TEXTE PRÉSENTÉ -
Incipit La Princesse de Clèves

16/02/2017

Pages 21 et 22 - de "La magnificience et la galanterie" à "de grands seigneurs d'un mérite extraordinaire"

Introduction

Pour le lecteur moderne, un roman est un genre :

  • souple
  • protéiforme ( qui peut prendre plusieurs formes )
  • sans règles 

Selon Gide dans Les Faux Monnayeurs, le roman est le plus "lawless" de tous les genres.

→ La Princesse de Clèves est donc un roman

Mais pour un lecteur du XVIIème siècle, l'oeuvre correspond au résultat d'une fusion de genre :

  • Mémoire : évocations historiques à l'ouverture du texte
  • Roman : intrigue fictive
  • Nouvelle : Narration brève, et simple

L'écriture à cette époque était une activité cachée, Mlle de La Fayette en parle alors de son texte comme si ce n'était pas elle qui l'avait écrit. 

Son jugement sur son texte : "Je le trouve très agréable, bien écrit, sans être extrêmement châtié, plein de choses d'une délicatesset admirable, et qu'il faut même relire plus d'une fois, et surtout ce que j'y trouve, c'est une parfaite imitation du monde de la cour et de la manière dont on y vit. Il n'y a rien de romanesque, ni de grimpé; aussi n'est-ce pas un roman, c'est proprement des mémoires et c'était, à ce que l'on m'a dit, le titre du livre, mais on l'a changé."

DONNÉES FOURNIES -

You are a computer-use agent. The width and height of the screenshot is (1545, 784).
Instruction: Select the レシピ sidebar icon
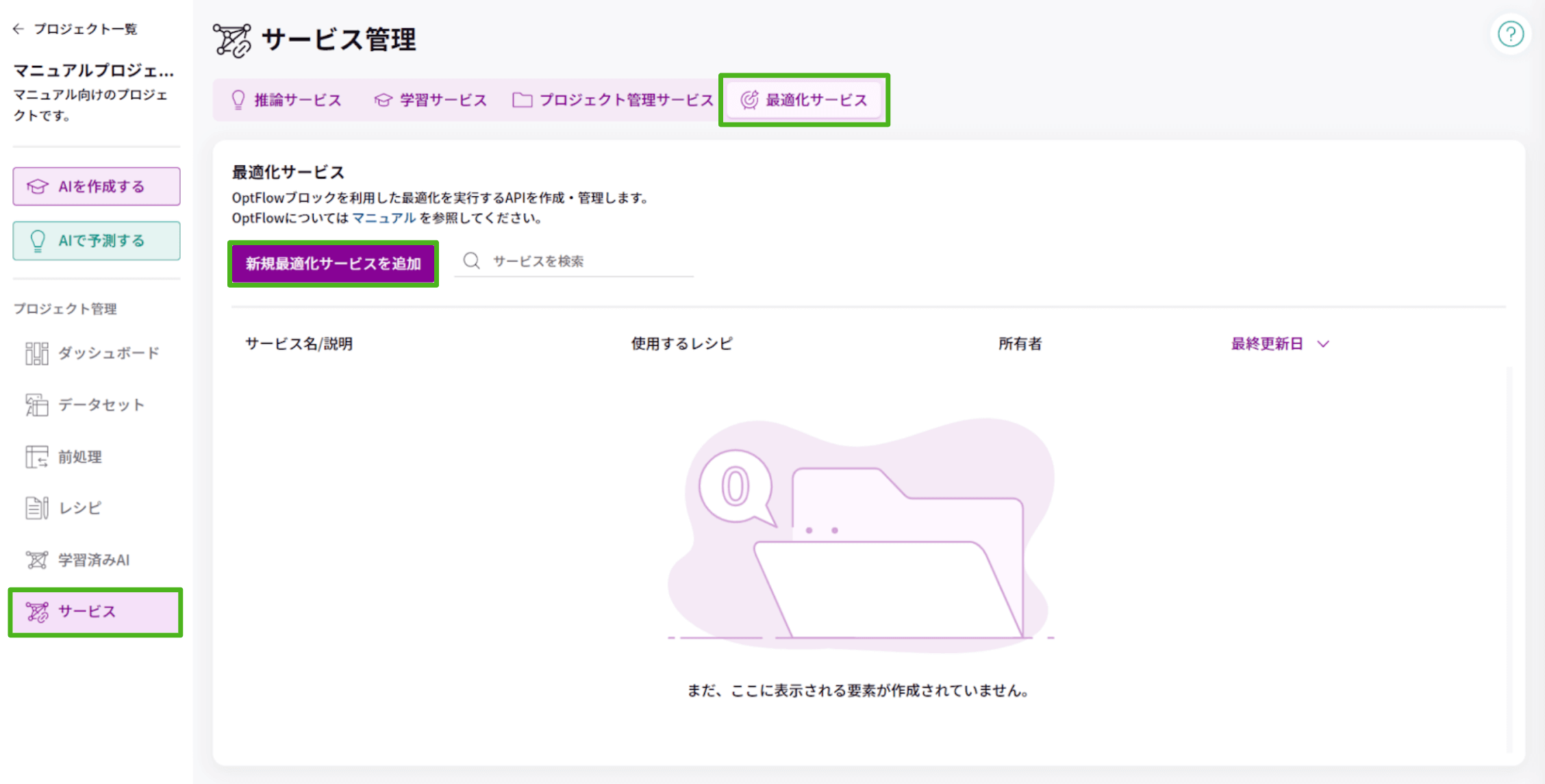tap(36, 507)
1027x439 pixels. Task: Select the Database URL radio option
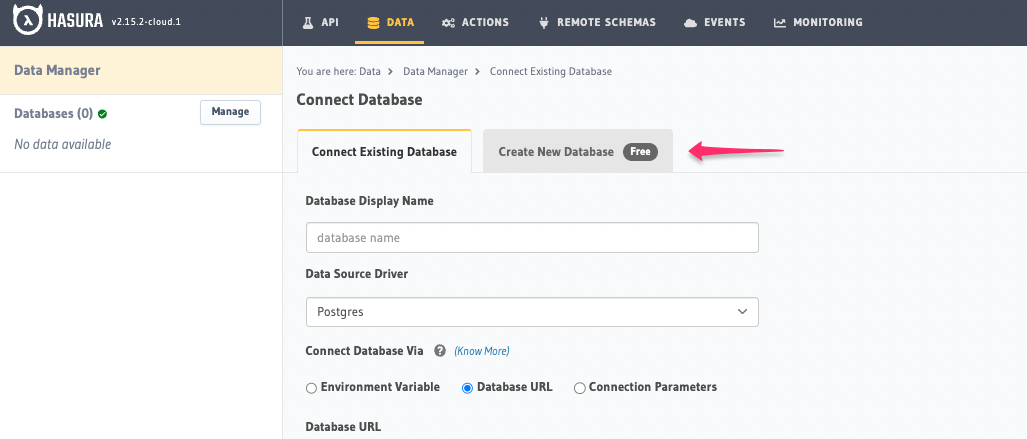pos(467,387)
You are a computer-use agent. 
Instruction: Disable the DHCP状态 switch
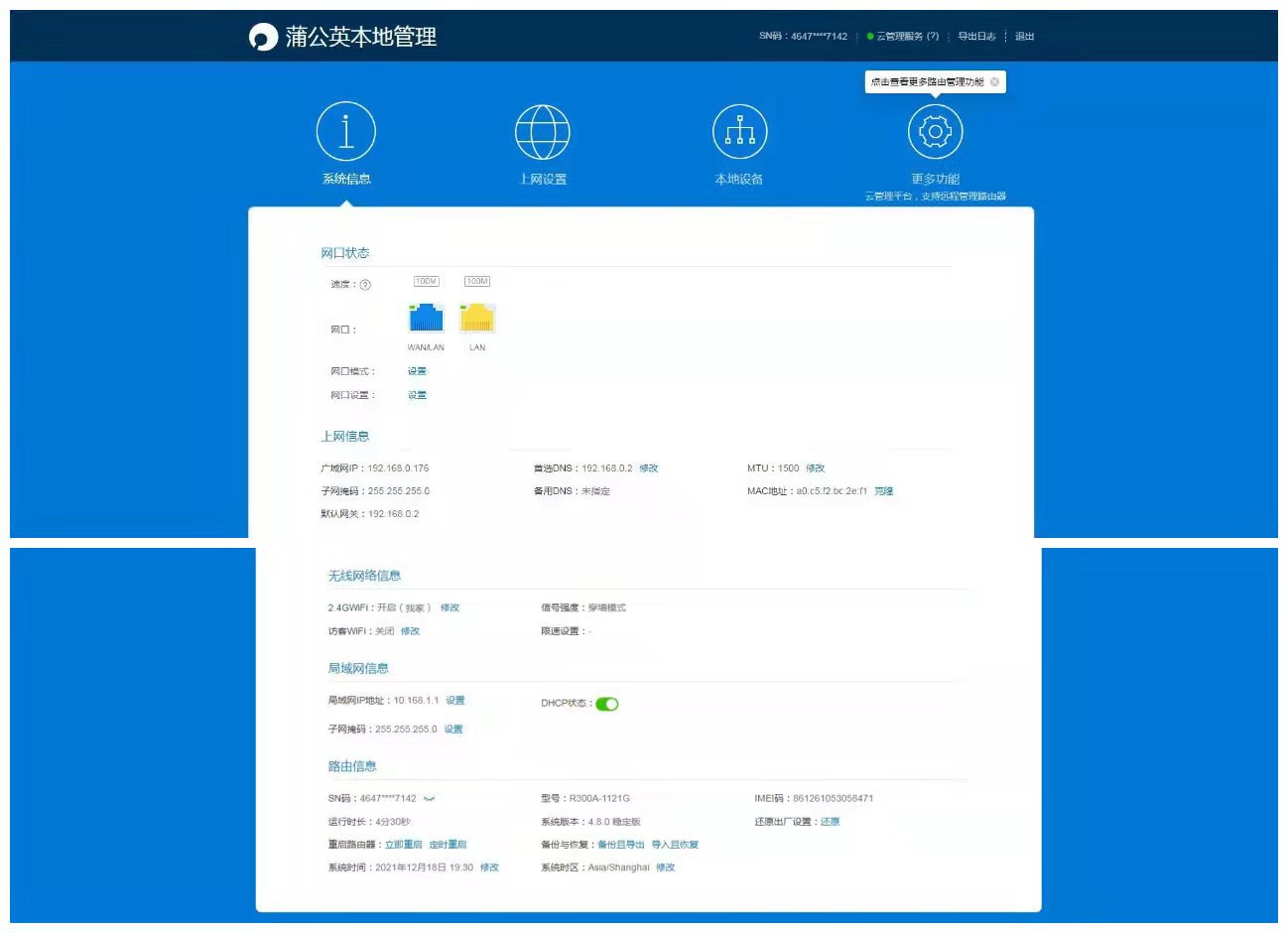(x=607, y=703)
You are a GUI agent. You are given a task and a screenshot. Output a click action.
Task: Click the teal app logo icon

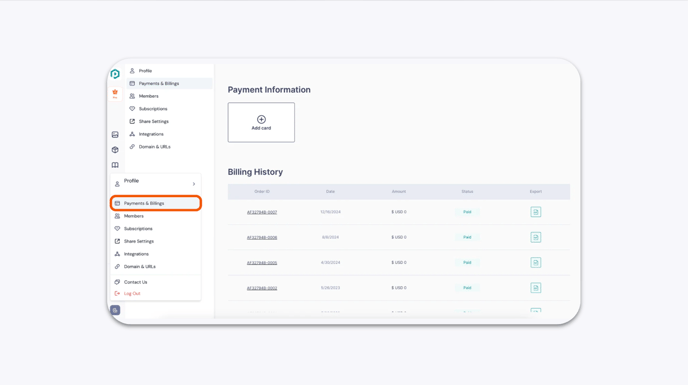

TRAVAIL À RÉALISER -
D'après le texte sur La Princesse de Clèves, quel genre Gide qualifie-t-il de plus « lawless » de tous les genres dans Les Faux Monnayeurs ? Appuyez-vous uniquement sur le texte pour répondre.

SOLUTION PROPOSÉE -
Le roman.